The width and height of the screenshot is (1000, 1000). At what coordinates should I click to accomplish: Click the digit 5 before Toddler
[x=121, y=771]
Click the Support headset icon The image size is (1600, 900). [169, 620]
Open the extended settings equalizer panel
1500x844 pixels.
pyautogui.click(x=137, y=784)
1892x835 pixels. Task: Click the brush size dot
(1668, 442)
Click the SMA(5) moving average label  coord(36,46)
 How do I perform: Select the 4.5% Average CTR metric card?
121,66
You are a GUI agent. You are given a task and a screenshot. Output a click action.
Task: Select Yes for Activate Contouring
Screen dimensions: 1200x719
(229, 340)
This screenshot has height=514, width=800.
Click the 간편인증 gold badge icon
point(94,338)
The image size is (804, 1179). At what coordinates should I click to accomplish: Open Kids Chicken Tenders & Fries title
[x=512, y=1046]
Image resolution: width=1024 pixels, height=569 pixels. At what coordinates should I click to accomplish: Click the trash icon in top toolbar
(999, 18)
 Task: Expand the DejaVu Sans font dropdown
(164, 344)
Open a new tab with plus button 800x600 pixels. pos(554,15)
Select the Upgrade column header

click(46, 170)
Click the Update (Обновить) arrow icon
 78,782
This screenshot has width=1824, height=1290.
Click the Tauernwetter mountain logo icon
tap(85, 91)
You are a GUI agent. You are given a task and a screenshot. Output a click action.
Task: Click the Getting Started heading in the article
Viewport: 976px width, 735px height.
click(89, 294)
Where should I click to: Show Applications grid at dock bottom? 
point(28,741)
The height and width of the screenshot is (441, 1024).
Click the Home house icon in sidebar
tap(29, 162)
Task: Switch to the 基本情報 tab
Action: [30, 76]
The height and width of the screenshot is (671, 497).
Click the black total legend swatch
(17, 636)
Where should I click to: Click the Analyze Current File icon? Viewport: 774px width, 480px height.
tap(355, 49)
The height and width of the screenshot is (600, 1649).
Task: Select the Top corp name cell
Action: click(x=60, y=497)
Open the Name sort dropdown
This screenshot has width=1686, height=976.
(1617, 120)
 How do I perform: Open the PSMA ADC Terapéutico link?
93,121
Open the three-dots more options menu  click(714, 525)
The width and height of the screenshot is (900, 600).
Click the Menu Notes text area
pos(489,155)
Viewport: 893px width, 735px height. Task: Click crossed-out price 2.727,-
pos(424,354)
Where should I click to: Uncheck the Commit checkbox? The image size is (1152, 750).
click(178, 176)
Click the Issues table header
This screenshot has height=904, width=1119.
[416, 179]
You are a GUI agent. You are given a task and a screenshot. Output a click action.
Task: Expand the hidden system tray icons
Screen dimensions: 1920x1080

__EXERCISE OBJECTIVE__. The answer should consist solely of the lines from the one that contains "Where should I click to: Uncheck" through the end of the material above, copied exactly.

__RESPONSE FOR THIS EXERCISE__.
Where should I click to: Uncheck the Commit checkbox? The image size is (1152, 750).
click(178, 176)
Click the Issues table header
This screenshot has height=904, width=1119.
[416, 179]
You are a GUI agent. You are given a task and a screenshot. Output a click action.
Task: Expand the hidden system tray icons
Screen dimensions: 1920x1080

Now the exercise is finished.